Question: How does soh cah toa apply to a right angle triangle ?...

Question

How does soh cah toa apply to a right angle triangle ?

Answer 1

Solution

In order to find a solution to this problem, we have to be able to recognize what type of question it is. As we can see, this is a problem of trigonometric function. It states the formula that is used in trigonometric function and that is applied to a right angle triangle.
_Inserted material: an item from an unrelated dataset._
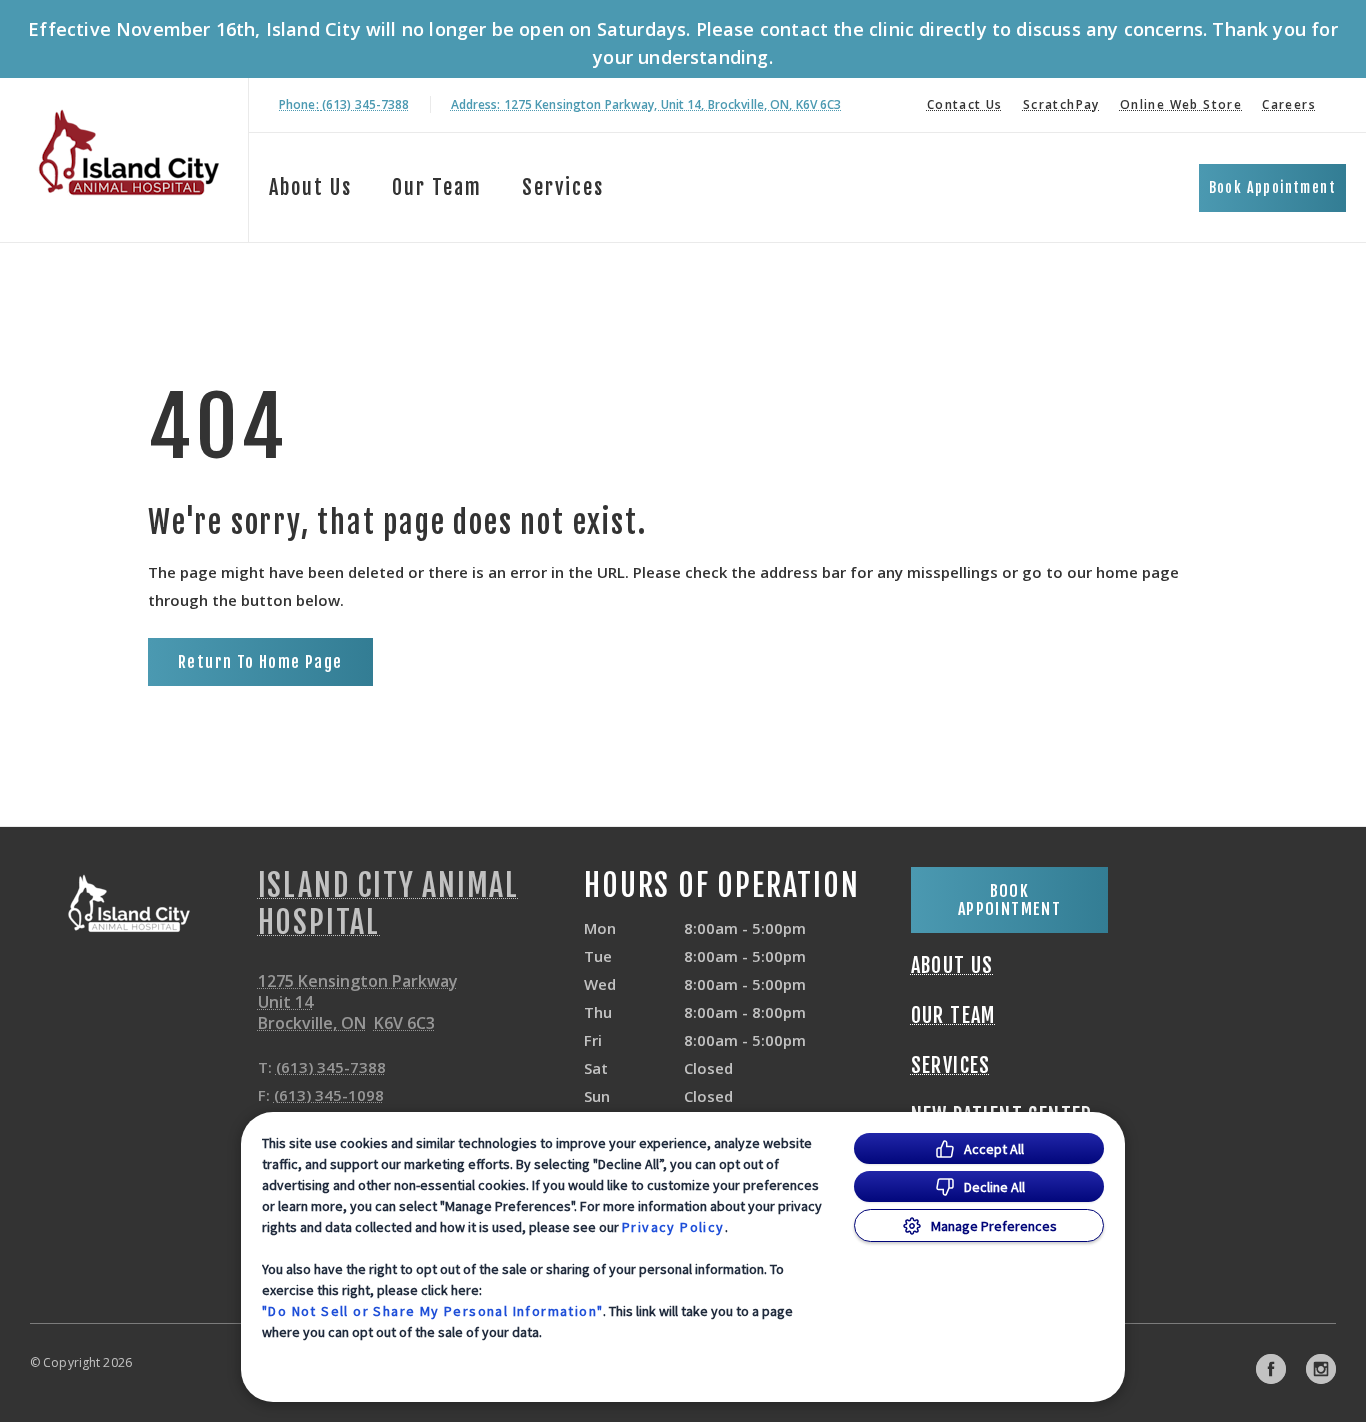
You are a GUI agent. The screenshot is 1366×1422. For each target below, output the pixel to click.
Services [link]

Complete step by step solution:
In geometry, trigonometric functions are the functions that are used to find the unknown angle or side of a right-angled triangle.
There are three basic trigonometric functions: Sine, Cosine and Tangent.
The angles of sine, cosine, and tangent are the primary classification of functions of trigonometry. And the three functions which are cotangent, secant and cosecant can be derived from the primary functions. So Basically, the other three functions are often used as compared to the primary trigonometric functions.
If $\theta$ is an angle of a right-angled triangle, then the trigonometry functions are given by:
Now consider the right angle triangle ABC. Let angle A be angle $\theta$

$sin\theta$ = Opposite Side of angle $\theta$ /Hypotenuse
$\Rightarrow \sin \theta =\dfrac{BC}{AC}$
$cos\theta$ = Adjacent Side of angle $\theta$ /Hypotenuse
$\Rightarrow \cos \theta =\dfrac{AB}{AC}$
$tan\theta$ = Opposite Side of angle $\theta$ /Adjacent
$\Rightarrow \tan \theta =\dfrac{BC}{AB}$
$\cot \theta$ = Adjacent Side of angle $\theta$ /Opposite
$\Rightarrow \dfrac{AB}{BC}$
$sec\theta$ = Hypotenuse/Adjacent Side of angle $\theta$
$\Rightarrow \sec \theta =\dfrac{AC}{AB}$
$cosec\theta$ = Hypotenuse/Opposite Side of angle $\theta$
$\Rightarrow \csc \theta =\dfrac{AC}{BC}$
That is can be denoted as:
$\begin{aligned} & \sin \theta =\dfrac{opposite}{hypotenuse} \\\ & \cos \theta =\dfrac{adjacent}{hypotenuse} \\\ & \tan \theta =\dfrac{opposite}{adjacent} \\\ & \cot \theta =\dfrac{1}{\tan \theta }=\dfrac{adjacent}{opposite} \\\ & \sec \theta =\dfrac{1}{\cos \theta }=\dfrac{hypotenuse}{adjacent} \\\ & \cos ec\theta =\dfrac{1}{\sin \theta }=\dfrac{hypotenuse}{opposite} \\\ \end{aligned}$
We can remember this trigonometric functions by making use of mnemonics that is,
soa, cah, toa
This means,
soh:
Sin = Opposite over Hypotenuse
cah:
Cos = Adjacent over Hypotenuse
toa:
Tan = Opposite over Adjacent
Therefore, these are a set of mnemonics to help remember how to derive the basic trigonometric functions for a (non-right) angle of a right triangle.

Note:
Trigonometric functions are also known as a Circular Functions can be simply defined as the functions of an angle of a triangle. It means that the relationship between the angles and sides of a triangle are given by these trig functions. The basic trigonometric functions are sine, cosine, tangent, cotangent, secant and cosecant.
Also, the above mnemonics can only apply to right angle triangles.